Records from a data source

+-------+

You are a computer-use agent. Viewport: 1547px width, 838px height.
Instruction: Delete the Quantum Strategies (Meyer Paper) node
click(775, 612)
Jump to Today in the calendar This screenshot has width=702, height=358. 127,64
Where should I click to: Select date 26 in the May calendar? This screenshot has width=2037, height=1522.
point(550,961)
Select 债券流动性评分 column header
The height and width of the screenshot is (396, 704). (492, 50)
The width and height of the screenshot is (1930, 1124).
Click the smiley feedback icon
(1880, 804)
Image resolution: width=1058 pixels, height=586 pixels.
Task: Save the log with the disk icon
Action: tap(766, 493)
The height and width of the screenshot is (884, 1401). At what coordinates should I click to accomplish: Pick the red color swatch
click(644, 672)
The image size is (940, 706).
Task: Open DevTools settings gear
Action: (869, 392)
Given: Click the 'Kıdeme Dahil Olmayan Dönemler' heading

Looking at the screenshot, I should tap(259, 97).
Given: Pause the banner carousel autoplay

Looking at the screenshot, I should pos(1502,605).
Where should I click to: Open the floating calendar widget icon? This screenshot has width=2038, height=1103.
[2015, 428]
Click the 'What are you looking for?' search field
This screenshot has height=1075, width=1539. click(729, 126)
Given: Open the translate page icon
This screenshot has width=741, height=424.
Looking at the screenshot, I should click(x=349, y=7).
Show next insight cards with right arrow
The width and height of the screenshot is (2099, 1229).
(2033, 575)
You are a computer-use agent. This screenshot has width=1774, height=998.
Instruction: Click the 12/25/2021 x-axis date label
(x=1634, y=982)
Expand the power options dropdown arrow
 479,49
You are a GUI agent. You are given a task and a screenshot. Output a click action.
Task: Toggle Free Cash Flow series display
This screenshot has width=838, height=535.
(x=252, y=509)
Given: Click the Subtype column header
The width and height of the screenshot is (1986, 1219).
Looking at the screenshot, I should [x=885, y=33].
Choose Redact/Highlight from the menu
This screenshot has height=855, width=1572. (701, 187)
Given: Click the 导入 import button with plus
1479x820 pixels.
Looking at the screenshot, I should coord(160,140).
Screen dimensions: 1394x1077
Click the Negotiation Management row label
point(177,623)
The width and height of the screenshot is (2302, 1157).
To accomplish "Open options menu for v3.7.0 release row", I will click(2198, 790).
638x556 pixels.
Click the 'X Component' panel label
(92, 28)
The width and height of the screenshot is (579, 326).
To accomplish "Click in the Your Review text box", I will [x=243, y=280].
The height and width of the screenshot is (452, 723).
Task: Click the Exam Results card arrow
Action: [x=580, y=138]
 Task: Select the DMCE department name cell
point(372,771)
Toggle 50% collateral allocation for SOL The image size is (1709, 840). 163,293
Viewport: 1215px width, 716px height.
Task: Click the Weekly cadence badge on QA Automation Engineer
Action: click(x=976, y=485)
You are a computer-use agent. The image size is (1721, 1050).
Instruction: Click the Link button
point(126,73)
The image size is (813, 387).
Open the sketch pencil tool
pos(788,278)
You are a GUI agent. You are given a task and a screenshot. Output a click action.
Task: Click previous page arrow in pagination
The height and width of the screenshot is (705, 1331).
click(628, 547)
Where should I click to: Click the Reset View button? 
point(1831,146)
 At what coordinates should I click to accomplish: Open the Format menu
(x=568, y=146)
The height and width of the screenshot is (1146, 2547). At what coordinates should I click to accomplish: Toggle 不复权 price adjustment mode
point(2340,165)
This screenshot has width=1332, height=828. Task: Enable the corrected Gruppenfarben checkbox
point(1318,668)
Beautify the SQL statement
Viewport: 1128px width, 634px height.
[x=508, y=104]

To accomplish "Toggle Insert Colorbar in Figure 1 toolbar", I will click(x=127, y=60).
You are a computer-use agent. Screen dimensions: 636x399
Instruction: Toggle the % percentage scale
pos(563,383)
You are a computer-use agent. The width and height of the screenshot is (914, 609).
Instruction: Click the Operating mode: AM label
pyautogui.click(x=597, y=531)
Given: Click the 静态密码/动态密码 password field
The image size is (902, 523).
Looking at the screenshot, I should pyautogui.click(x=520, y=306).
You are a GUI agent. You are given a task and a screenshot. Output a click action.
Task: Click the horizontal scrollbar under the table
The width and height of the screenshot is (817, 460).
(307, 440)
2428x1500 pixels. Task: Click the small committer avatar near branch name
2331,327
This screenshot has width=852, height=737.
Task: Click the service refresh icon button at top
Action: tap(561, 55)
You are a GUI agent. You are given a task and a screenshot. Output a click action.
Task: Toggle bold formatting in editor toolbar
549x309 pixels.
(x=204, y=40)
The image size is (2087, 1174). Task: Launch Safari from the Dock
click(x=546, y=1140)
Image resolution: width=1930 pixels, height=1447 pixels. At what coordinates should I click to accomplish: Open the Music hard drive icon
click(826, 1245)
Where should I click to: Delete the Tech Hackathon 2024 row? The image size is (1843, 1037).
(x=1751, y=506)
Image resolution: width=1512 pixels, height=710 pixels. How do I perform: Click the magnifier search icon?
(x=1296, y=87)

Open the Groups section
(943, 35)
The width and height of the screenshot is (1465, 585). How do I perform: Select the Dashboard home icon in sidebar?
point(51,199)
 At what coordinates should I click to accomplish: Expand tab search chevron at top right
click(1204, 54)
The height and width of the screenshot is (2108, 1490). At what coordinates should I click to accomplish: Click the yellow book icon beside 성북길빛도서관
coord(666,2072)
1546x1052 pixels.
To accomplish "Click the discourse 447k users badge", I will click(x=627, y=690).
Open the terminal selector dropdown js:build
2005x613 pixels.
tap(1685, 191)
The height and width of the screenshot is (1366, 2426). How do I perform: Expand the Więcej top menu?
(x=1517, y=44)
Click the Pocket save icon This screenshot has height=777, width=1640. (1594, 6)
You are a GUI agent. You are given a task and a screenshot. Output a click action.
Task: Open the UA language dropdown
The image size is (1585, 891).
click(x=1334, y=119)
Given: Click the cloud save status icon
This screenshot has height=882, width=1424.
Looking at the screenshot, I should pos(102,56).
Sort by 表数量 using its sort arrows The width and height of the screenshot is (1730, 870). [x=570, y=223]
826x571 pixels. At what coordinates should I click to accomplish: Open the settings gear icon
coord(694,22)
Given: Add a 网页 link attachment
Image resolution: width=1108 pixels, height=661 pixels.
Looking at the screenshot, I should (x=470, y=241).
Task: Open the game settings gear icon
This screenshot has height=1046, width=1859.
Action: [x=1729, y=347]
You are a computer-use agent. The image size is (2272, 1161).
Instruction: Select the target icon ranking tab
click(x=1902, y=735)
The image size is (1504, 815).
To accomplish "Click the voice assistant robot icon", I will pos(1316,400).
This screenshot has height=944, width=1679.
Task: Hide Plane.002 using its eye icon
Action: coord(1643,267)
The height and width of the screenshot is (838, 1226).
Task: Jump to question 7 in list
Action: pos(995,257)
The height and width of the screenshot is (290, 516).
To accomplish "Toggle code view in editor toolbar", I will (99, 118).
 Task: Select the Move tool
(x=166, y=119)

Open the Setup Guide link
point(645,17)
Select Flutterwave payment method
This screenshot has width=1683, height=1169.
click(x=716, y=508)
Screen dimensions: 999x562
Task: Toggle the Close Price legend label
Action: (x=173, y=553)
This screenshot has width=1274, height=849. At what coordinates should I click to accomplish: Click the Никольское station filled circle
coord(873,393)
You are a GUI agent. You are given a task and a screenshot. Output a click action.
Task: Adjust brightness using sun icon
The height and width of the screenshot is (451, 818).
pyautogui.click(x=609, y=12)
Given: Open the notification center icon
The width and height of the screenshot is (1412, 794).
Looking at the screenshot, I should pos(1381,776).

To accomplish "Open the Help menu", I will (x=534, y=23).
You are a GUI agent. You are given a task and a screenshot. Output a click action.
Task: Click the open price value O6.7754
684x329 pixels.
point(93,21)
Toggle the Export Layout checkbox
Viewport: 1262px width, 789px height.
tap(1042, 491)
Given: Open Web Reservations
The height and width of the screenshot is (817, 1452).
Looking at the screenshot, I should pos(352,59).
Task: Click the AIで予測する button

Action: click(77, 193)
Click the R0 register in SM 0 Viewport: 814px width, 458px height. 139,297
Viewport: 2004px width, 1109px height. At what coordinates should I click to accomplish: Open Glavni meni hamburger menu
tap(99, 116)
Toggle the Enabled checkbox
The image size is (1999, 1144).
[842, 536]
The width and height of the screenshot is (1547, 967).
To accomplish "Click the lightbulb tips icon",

+-------+

→ **TASK GOAL**:
Scan the records above for the word "editor". Copy each line that has it.

→ **EXERCISE OUTPUT**:
Task: Toggle bold formatting in editor toolbar
To accomplish "Toggle code view in editor toolbar", I will (99, 118).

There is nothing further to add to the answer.